#### Supplied data:
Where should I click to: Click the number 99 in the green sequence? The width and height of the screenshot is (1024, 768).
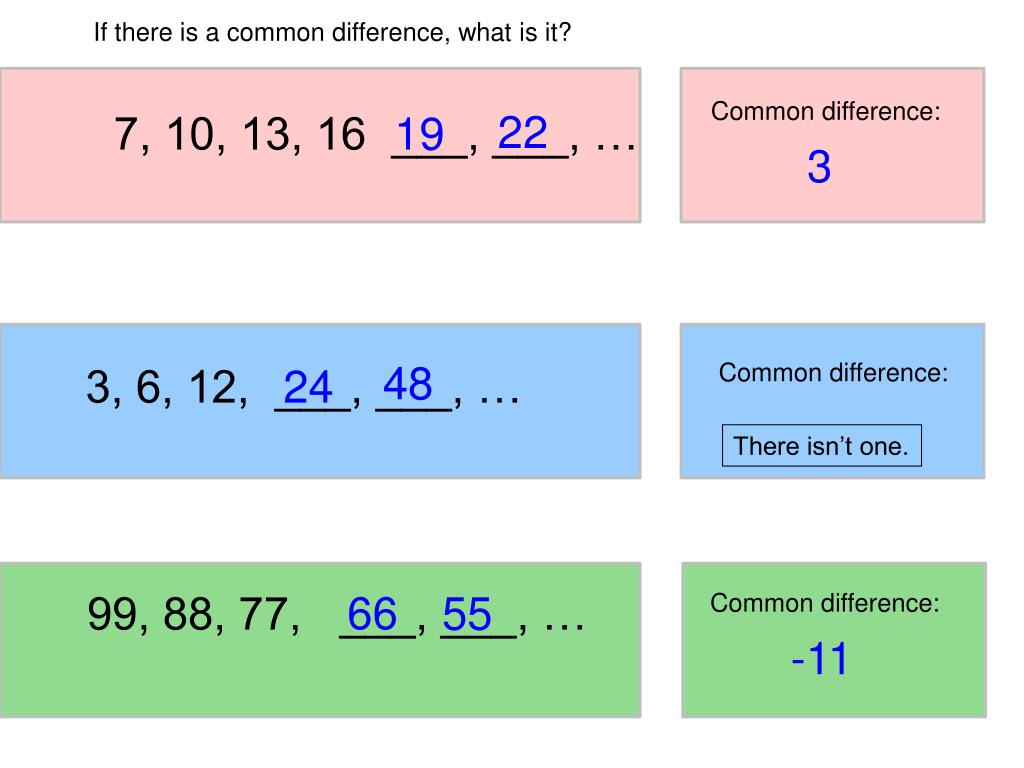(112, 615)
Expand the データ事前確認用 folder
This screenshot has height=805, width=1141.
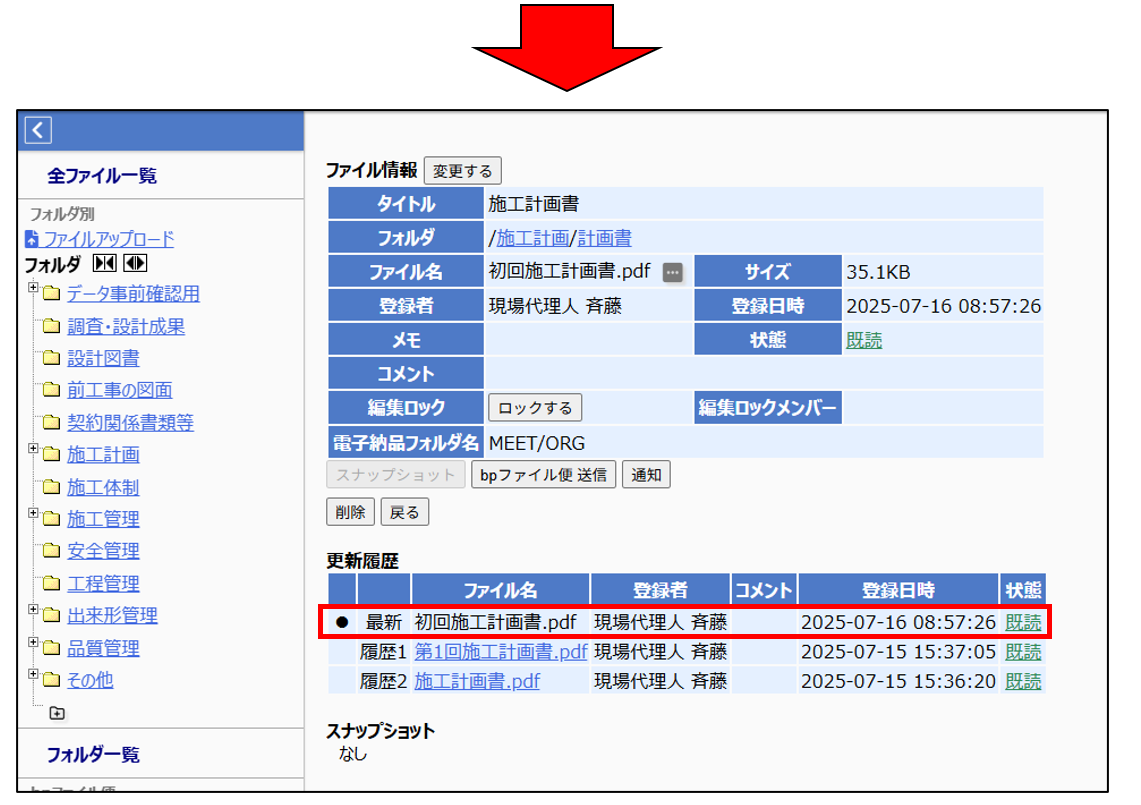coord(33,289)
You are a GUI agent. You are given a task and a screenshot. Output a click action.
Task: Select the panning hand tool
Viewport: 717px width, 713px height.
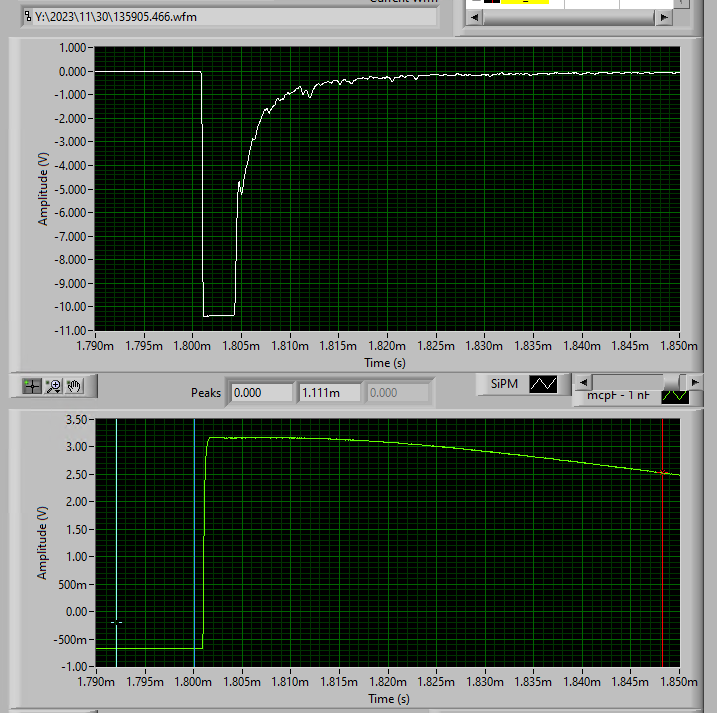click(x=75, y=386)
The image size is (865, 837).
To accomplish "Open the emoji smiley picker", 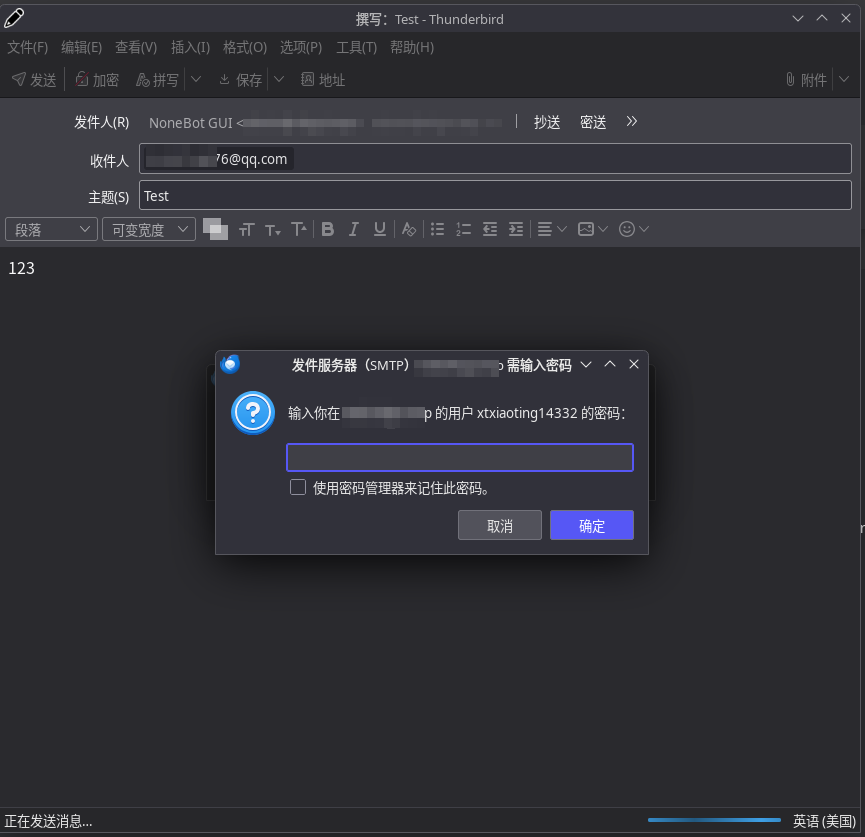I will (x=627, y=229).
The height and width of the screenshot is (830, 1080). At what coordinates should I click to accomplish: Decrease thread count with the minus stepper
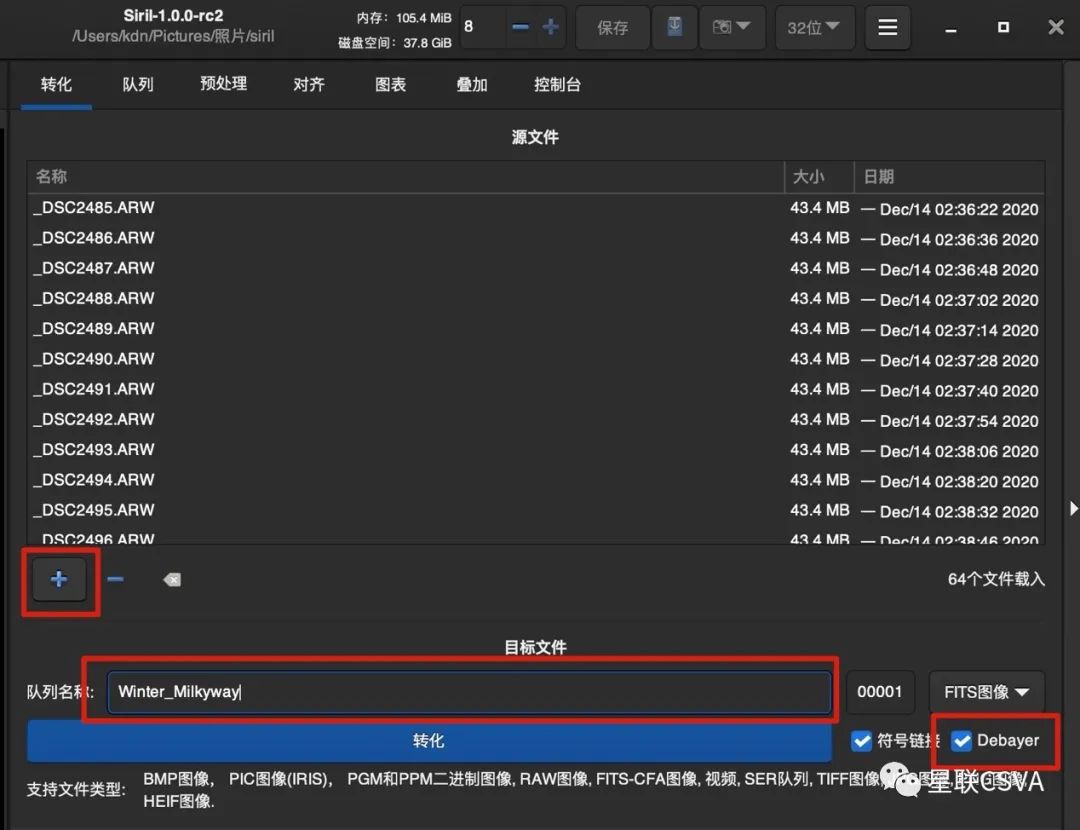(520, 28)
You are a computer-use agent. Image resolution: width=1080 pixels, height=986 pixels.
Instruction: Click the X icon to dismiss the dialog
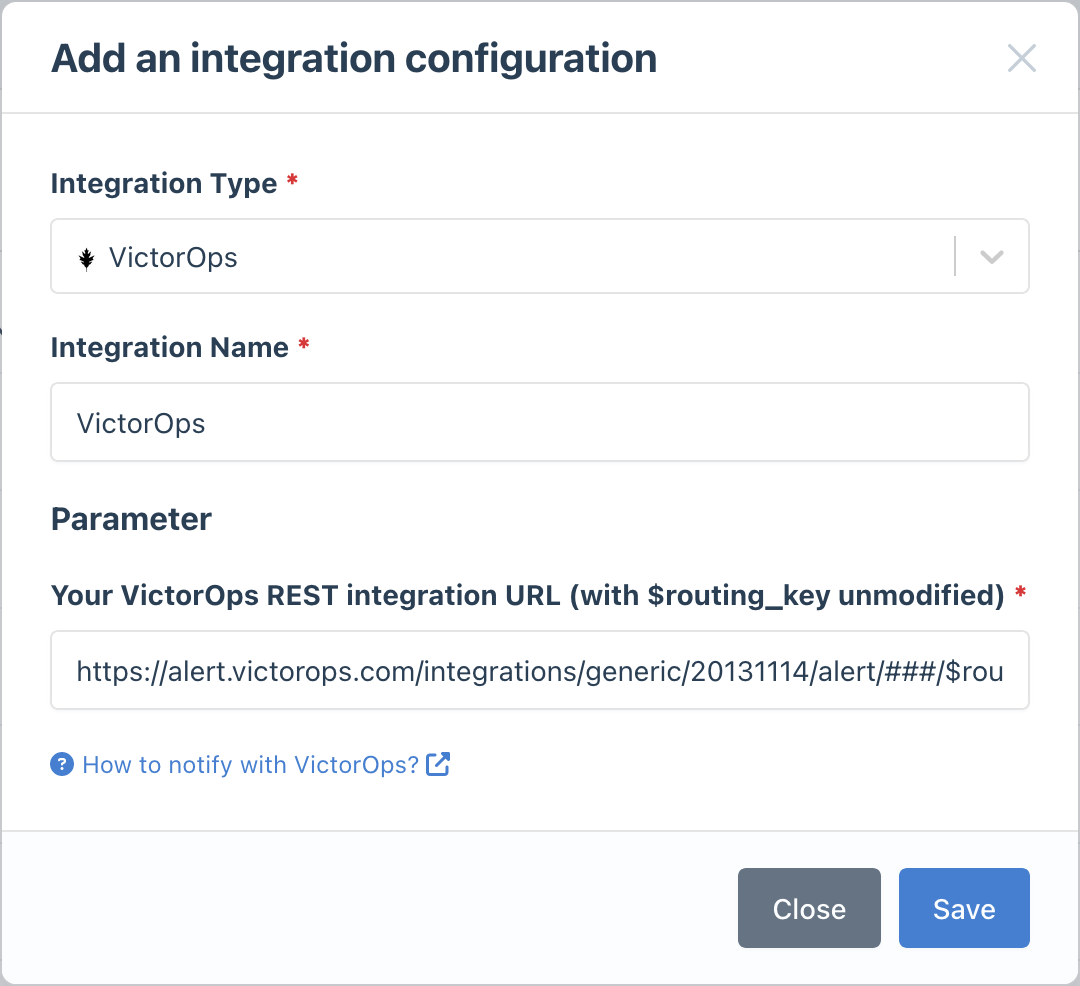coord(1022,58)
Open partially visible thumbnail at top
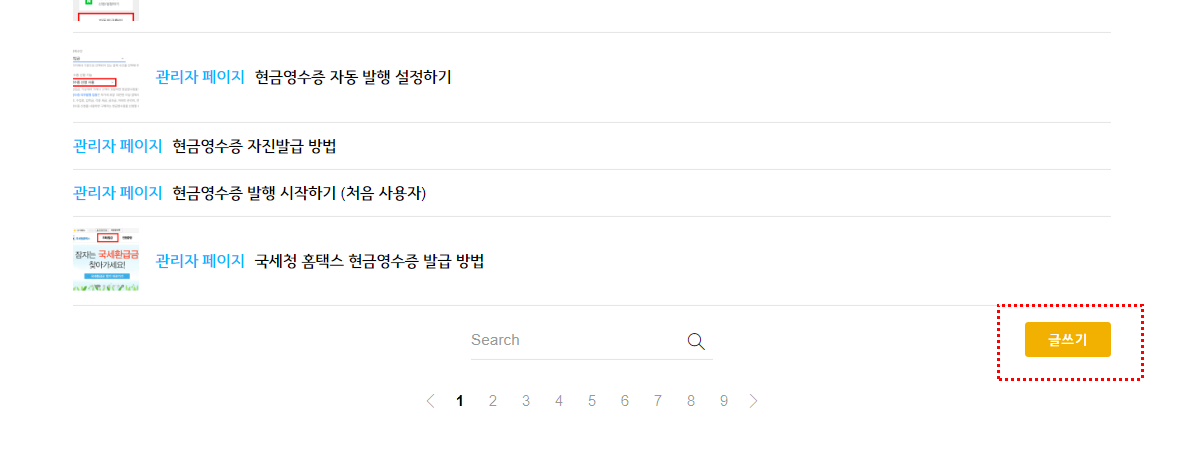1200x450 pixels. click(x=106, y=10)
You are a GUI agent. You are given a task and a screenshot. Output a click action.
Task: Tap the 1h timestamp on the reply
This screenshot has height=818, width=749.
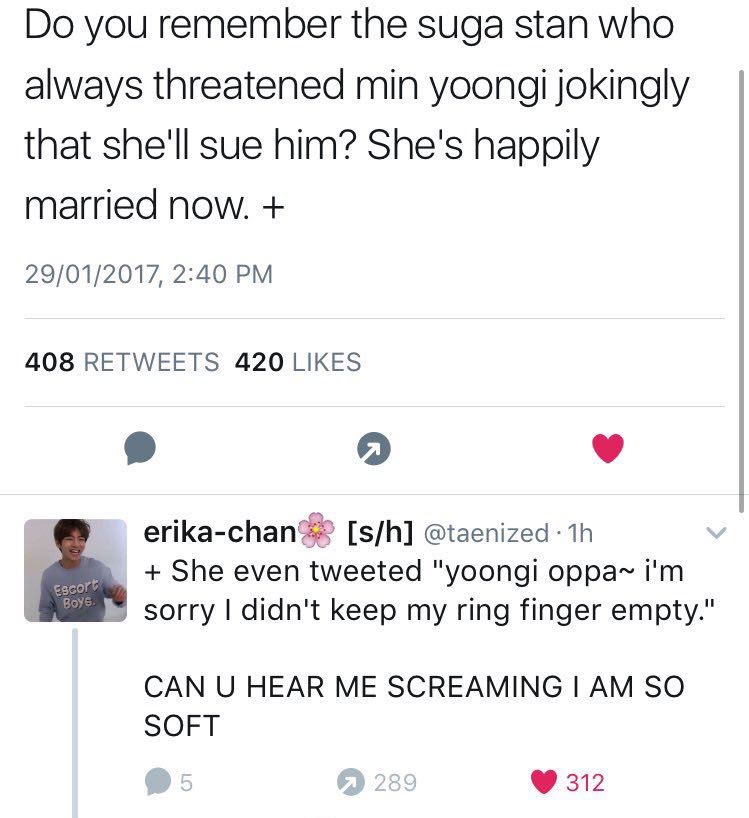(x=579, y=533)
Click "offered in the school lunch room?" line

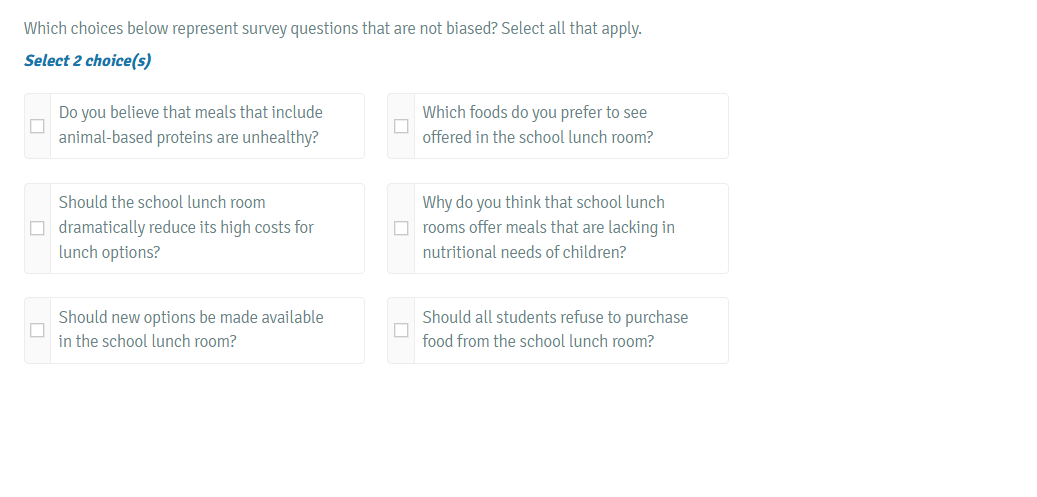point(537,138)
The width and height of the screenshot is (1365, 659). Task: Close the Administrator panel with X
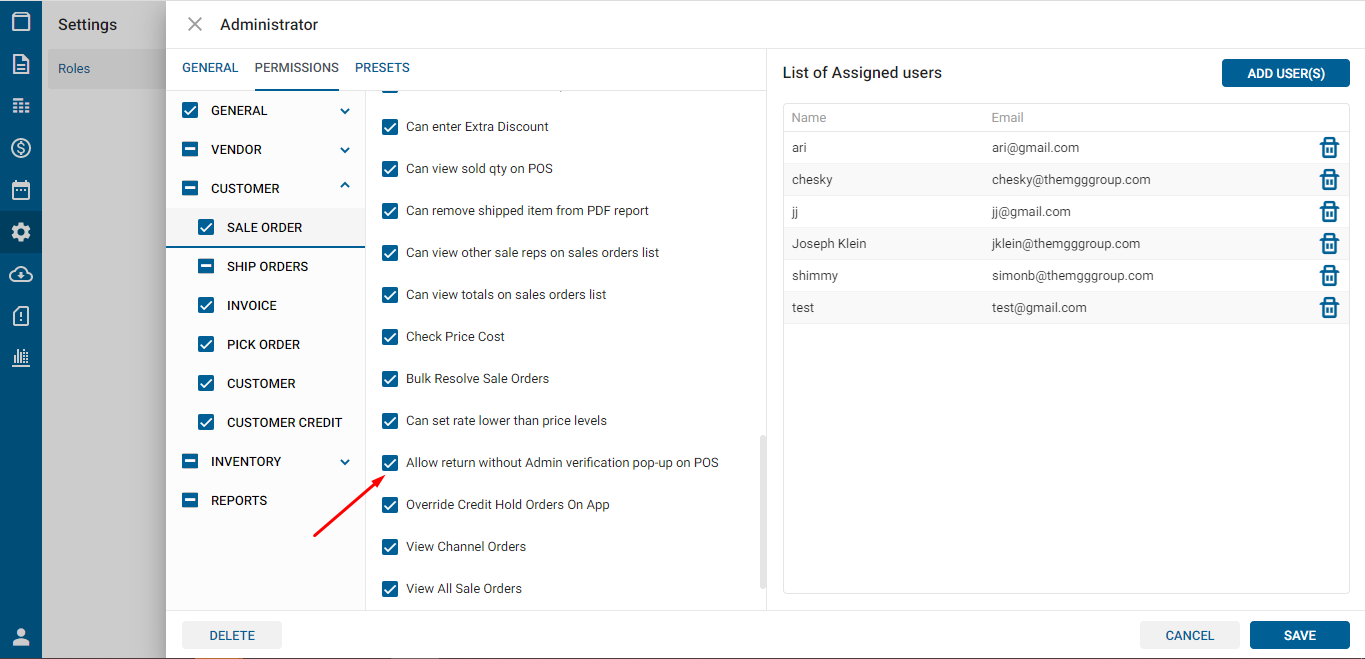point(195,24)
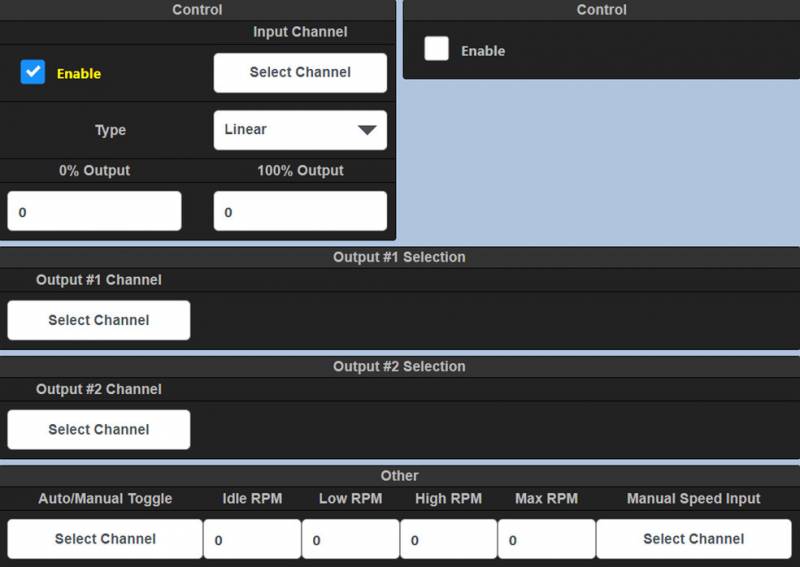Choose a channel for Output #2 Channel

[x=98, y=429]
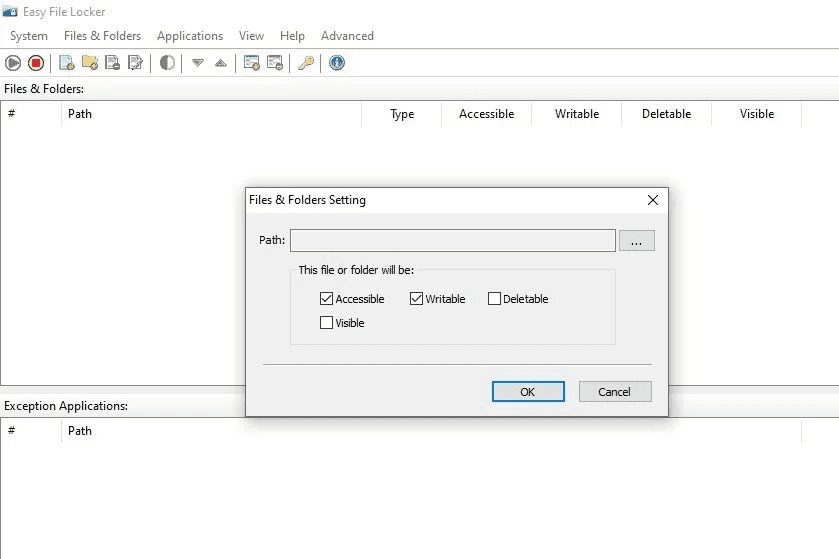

#### Try it:
Your output should be the lines from the line containing "You are a computer-use" through the last line of the listing above, restated exactly, with no pictures among them.

#### Solution to the problem:
You are a computer-use agent. Image resolution: width=1080 pixels, height=986 pixels.
Instruction: Click the X icon to dismiss the dialog
coord(1022,58)
Open partially visible thumbnail at top
1200x450 pixels. click(x=106, y=10)
You are a GUI agent. You are given a task and a screenshot. Output a click action.
Task: Tap the 1h timestamp on the reply
This screenshot has height=818, width=749.
(x=579, y=533)
Click "offered in the school lunch room?" line

point(537,138)
The width and height of the screenshot is (1365, 659). Task: Close the Administrator panel with X
point(195,24)
Choose a channel for Output #2 Channel

[x=98, y=429]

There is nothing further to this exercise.